_What the task asks:_
Reproduce, unchanged, the lines between the one holding "Instruction: Click the" and the last line of the records, including both ends, but no pictures.

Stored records
=== Begin Enclosure ===
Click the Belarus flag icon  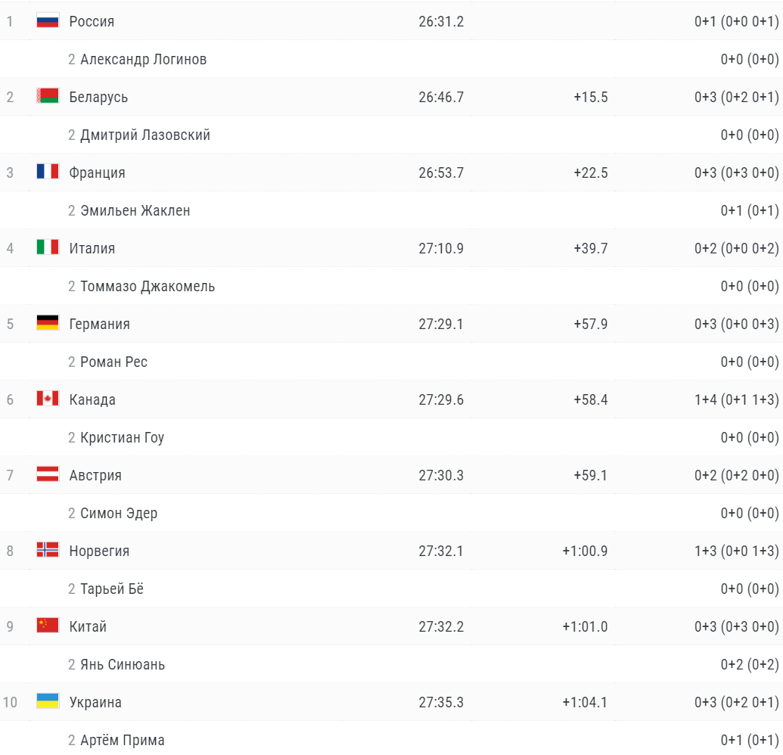pos(48,96)
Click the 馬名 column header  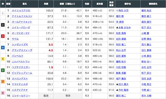coord(25,4)
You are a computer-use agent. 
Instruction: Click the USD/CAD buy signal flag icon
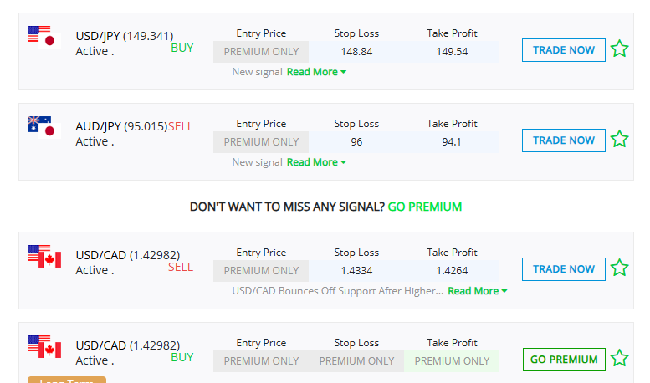click(x=44, y=346)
=== End Enclosure ===
_Completed exercise:_
Instruction: Click the USD/CAD buy signal flag icon
click(x=44, y=346)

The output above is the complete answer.